Below is some data; print it all back exactly.

MATERIAL SUPPLIED:

>>>

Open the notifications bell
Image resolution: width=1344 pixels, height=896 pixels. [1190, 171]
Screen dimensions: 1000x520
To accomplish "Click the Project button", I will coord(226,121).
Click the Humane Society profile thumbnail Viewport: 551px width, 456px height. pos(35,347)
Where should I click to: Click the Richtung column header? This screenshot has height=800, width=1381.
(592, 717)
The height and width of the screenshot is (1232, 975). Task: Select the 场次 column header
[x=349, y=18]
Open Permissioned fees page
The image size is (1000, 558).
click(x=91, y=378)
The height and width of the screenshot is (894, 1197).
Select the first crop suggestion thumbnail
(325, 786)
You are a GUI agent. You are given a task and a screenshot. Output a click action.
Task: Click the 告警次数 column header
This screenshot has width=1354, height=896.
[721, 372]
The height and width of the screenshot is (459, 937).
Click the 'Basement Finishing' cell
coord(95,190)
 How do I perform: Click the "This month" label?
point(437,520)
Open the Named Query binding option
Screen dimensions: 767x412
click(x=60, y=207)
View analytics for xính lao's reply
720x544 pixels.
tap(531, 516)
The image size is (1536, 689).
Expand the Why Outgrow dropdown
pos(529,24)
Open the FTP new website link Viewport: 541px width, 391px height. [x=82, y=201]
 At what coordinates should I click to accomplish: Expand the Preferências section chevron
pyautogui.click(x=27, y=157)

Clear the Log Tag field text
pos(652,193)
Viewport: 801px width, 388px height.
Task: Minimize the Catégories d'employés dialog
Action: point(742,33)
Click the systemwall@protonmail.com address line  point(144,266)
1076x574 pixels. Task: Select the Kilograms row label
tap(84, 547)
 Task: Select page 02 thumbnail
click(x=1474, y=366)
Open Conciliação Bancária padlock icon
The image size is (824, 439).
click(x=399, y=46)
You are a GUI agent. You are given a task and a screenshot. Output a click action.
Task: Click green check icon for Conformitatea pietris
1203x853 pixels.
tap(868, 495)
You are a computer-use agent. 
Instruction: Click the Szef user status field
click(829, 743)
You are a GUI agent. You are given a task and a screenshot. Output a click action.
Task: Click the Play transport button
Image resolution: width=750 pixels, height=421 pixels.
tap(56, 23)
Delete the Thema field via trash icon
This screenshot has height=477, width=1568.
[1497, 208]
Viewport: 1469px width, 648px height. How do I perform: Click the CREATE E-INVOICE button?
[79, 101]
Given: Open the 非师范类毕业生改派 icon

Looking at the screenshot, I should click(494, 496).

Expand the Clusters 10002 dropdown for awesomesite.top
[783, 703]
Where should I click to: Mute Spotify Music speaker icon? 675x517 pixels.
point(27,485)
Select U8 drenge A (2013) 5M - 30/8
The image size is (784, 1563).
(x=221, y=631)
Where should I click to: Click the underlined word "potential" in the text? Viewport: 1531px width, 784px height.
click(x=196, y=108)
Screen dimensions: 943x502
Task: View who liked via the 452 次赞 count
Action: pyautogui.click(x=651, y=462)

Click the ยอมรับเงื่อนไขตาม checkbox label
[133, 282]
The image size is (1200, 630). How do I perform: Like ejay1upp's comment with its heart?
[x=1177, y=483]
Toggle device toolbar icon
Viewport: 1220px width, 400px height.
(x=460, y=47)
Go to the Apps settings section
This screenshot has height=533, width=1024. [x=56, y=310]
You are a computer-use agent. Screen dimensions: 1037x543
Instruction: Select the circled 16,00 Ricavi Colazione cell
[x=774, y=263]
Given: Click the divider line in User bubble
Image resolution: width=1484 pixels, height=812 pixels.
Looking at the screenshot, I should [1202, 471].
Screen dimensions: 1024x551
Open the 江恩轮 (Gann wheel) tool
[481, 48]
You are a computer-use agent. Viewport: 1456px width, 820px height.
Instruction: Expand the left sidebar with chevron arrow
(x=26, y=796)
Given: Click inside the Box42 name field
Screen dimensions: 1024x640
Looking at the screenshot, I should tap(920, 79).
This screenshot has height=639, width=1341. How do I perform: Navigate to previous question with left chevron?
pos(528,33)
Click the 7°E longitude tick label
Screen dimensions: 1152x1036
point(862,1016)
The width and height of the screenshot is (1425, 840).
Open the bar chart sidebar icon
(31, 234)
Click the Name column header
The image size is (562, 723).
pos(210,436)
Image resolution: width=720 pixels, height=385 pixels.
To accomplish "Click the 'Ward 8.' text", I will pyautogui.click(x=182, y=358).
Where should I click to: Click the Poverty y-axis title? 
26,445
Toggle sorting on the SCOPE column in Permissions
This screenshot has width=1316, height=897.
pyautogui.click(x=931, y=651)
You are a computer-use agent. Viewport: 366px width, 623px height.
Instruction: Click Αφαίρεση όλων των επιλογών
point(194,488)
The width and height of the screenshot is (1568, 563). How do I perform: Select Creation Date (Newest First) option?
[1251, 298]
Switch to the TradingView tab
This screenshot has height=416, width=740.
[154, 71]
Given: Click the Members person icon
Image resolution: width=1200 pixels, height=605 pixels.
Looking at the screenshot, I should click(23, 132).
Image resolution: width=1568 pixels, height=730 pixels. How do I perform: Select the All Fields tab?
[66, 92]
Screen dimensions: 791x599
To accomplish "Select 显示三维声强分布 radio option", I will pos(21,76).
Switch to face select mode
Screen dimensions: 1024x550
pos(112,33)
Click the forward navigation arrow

<<<

EXPECTED ANSWER:
Open the notifications bell
Image resolution: width=1344 pixels, height=896 pixels. [1190, 171]
Screen dimensions: 1000x520
To accomplish "Click the Project button", I will coord(226,121).
Click the Humane Society profile thumbnail Viewport: 551px width, 456px height. pos(35,347)
Where should I click to: Click the Richtung column header? This screenshot has height=800, width=1381.
(592, 717)
The height and width of the screenshot is (1232, 975). Task: Select the 场次 column header
[x=349, y=18]
Open Permissioned fees page
The image size is (1000, 558).
click(x=91, y=378)
The height and width of the screenshot is (894, 1197).
Select the first crop suggestion thumbnail
(325, 786)
You are a GUI agent. You are given a task and a screenshot. Output a click action.
Task: Click the 告警次数 column header
This screenshot has width=1354, height=896.
[721, 372]
The height and width of the screenshot is (459, 937).
Click the 'Basement Finishing' cell
coord(95,190)
 How do I perform: Click the "This month" label?
point(437,520)
Open the Named Query binding option
Screen dimensions: 767x412
click(x=60, y=207)
View analytics for xính lao's reply
720x544 pixels.
tap(531, 516)
The image size is (1536, 689).
Expand the Why Outgrow dropdown
pos(529,24)
Open the FTP new website link Viewport: 541px width, 391px height. [x=82, y=201]
 At what coordinates should I click to accomplish: Expand the Preferências section chevron
pyautogui.click(x=27, y=157)

Clear the Log Tag field text
pos(652,193)
Viewport: 801px width, 388px height.
Task: Minimize the Catégories d'employés dialog
Action: point(742,33)
Click the systemwall@protonmail.com address line  point(144,266)
1076x574 pixels. Task: Select the Kilograms row label
tap(84, 547)
 Task: Select page 02 thumbnail
click(x=1474, y=366)
Open Conciliação Bancária padlock icon
The image size is (824, 439).
click(x=399, y=46)
You are a GUI agent. You are given a task and a screenshot. Output a click action.
Task: Click green check icon for Conformitatea pietris
1203x853 pixels.
tap(868, 495)
You are a computer-use agent. 
Instruction: Click the Szef user status field
click(829, 743)
You are a GUI agent. You are given a task and a screenshot. Output a click action.
Task: Click the Play transport button
Image resolution: width=750 pixels, height=421 pixels.
tap(56, 23)
Delete the Thema field via trash icon
This screenshot has height=477, width=1568.
[1497, 208]
Viewport: 1469px width, 648px height. How do I perform: Click the CREATE E-INVOICE button?
[79, 101]
Given: Open the 非师范类毕业生改派 icon

Looking at the screenshot, I should click(494, 496).

Expand the Clusters 10002 dropdown for awesomesite.top
[783, 703]
Where should I click to: Mute Spotify Music speaker icon? 675x517 pixels.
point(27,485)
Select U8 drenge A (2013) 5M - 30/8
The image size is (784, 1563).
(x=221, y=631)
Where should I click to: Click the underlined word "potential" in the text? Viewport: 1531px width, 784px height.
click(x=196, y=108)
Screen dimensions: 943x502
Task: View who liked via the 452 次赞 count
Action: pyautogui.click(x=651, y=462)

Click the ยอมรับเงื่อนไขตาม checkbox label
[133, 282]
The image size is (1200, 630). How do I perform: Like ejay1upp's comment with its heart?
[x=1177, y=483]
Toggle device toolbar icon
Viewport: 1220px width, 400px height.
(x=460, y=47)
Go to the Apps settings section
This screenshot has height=533, width=1024. [x=56, y=310]
You are a computer-use agent. Screen dimensions: 1037x543
Instruction: Select the circled 16,00 Ricavi Colazione cell
[x=774, y=263]
Given: Click the divider line in User bubble
Image resolution: width=1484 pixels, height=812 pixels.
Looking at the screenshot, I should [1202, 471].
Screen dimensions: 1024x551
Open the 江恩轮 (Gann wheel) tool
[481, 48]
You are a computer-use agent. Viewport: 1456px width, 820px height.
Instruction: Expand the left sidebar with chevron arrow
(x=26, y=796)
Given: Click inside the Box42 name field
Screen dimensions: 1024x640
Looking at the screenshot, I should tap(920, 79).
This screenshot has height=639, width=1341. How do I perform: Navigate to previous question with left chevron?
pos(528,33)
Click the 7°E longitude tick label
Screen dimensions: 1152x1036
point(862,1016)
The width and height of the screenshot is (1425, 840).
Open the bar chart sidebar icon
(31, 234)
Click the Name column header
The image size is (562, 723).
pos(210,436)
Image resolution: width=720 pixels, height=385 pixels.
To accomplish "Click the 'Ward 8.' text", I will pyautogui.click(x=182, y=358).
Where should I click to: Click the Poverty y-axis title? 
26,445
Toggle sorting on the SCOPE column in Permissions
This screenshot has width=1316, height=897.
pyautogui.click(x=931, y=651)
You are a computer-use agent. Viewport: 366px width, 623px height.
Instruction: Click Αφαίρεση όλων των επιλογών
point(194,488)
The width and height of the screenshot is (1568, 563). How do I perform: Select Creation Date (Newest First) option?
[1251, 298]
Switch to the TradingView tab
This screenshot has height=416, width=740.
[154, 71]
Given: Click the Members person icon
Image resolution: width=1200 pixels, height=605 pixels.
Looking at the screenshot, I should click(23, 132).
Image resolution: width=1568 pixels, height=730 pixels. How do I perform: Select the All Fields tab?
[66, 92]
Screen dimensions: 791x599
To accomplish "Select 显示三维声强分布 radio option", I will pos(21,76).
Switch to face select mode
Screen dimensions: 1024x550
pos(112,33)
Click the forward navigation arrow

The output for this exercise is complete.